Ripple in still water.
He is moving and controlling his legs again much better, even the right leg,
lifting them up to help
when we are putting the footrests on his wheelchair.
They are back in action.
Following the problems he had with that right leg over the past year and a half,
this is a big deal.
A very big, a very beautiful deal.
He is (again) cycling the MotoMed himself without the engine kicking in,
keeping a really good balance between the left and the right leg.
Unthinkable for many months.
.
Pádraig is alive and kicking and tremendously enjoying his regular exercise here in the house and in An Saol’s Neuro Rehab Centre, inspired by him.
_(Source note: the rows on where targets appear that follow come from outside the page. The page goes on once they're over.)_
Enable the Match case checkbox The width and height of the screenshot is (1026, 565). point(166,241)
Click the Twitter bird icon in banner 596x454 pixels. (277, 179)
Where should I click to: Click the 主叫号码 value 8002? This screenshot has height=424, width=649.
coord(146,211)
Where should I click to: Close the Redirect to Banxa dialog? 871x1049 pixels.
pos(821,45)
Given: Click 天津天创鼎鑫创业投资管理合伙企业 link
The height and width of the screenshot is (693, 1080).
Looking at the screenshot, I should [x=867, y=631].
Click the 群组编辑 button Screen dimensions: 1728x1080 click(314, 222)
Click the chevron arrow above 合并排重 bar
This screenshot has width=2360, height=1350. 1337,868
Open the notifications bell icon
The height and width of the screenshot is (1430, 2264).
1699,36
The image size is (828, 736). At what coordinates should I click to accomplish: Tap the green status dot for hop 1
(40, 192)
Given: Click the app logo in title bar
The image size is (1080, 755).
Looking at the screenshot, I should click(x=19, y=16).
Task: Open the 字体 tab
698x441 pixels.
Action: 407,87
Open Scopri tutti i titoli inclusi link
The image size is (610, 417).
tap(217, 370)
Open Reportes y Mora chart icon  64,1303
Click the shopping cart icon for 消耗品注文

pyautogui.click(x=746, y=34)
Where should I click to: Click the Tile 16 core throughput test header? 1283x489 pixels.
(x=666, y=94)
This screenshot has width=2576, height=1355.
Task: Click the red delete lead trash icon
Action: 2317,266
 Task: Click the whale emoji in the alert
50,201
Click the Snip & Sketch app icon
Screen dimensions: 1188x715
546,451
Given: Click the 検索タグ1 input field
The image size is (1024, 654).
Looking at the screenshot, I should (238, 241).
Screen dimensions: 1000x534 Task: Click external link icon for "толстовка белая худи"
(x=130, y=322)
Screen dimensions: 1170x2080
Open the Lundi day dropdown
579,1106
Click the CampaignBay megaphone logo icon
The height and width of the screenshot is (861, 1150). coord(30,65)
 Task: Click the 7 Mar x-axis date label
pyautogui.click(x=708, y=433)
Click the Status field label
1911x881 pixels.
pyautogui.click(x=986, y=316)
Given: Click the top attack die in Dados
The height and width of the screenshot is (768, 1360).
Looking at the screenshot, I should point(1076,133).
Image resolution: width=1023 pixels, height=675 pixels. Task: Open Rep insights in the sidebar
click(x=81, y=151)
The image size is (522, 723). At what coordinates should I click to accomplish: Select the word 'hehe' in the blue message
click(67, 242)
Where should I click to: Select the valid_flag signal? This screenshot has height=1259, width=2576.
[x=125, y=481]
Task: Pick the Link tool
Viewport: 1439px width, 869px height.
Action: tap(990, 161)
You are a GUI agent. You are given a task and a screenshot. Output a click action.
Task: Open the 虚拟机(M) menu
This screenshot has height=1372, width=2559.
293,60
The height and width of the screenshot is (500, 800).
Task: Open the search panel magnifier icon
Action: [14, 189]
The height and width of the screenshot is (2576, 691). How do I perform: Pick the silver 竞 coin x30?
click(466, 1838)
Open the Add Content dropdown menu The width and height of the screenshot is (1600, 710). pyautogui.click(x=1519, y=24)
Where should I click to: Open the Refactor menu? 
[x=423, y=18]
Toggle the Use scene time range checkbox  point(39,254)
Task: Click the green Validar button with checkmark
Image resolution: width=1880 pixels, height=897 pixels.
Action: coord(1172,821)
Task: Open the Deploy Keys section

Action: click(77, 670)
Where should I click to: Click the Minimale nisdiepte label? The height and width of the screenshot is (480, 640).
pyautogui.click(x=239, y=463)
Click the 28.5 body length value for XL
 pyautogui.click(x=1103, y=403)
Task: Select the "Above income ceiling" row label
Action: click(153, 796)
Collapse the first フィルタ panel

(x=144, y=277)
This, too, is a big, a very beautiful deal.
Pádraig has been assumed to be close to death, to have been better off dead, to be dead.
And that is the answer to some of my most burning questions: why is there no place, role or provision for him, and others like him, in society? Why does society not offer him, and others like him, the same respect and opportunities as others to live their lives? Why are concepts such as equality, integration, and participation not applied to him, and others like him?
“Dead people receive more flowers than the living ones because regret is stronger than gratitude”, Anne Frank wrote many years ago.
I don’t know anybody who is more grateful for their life than Pádraig. So am I. Tremendously grateful for his life. And so is the HSE. They sent him the most beautiful bunch of flowers this past week, thanking him for his participation in their video promoting the 2015 Assisted Decision Making (Capacity) Act and his contribution to their recent event launching the video.
Here is the deal.
People and society cannot continue to look at Pádraig, and others like him, as if they were dead, almost dead, that they would be better off dead, that they should be dead, even Grateful Dead.
We need to start sending more flowers to the living. Create ripples in still water.
We need to be with the living. 100%.
What a beautiful sentiment! Sending you (virtual) flowers.
Thank you, Donna! They have arrived safely!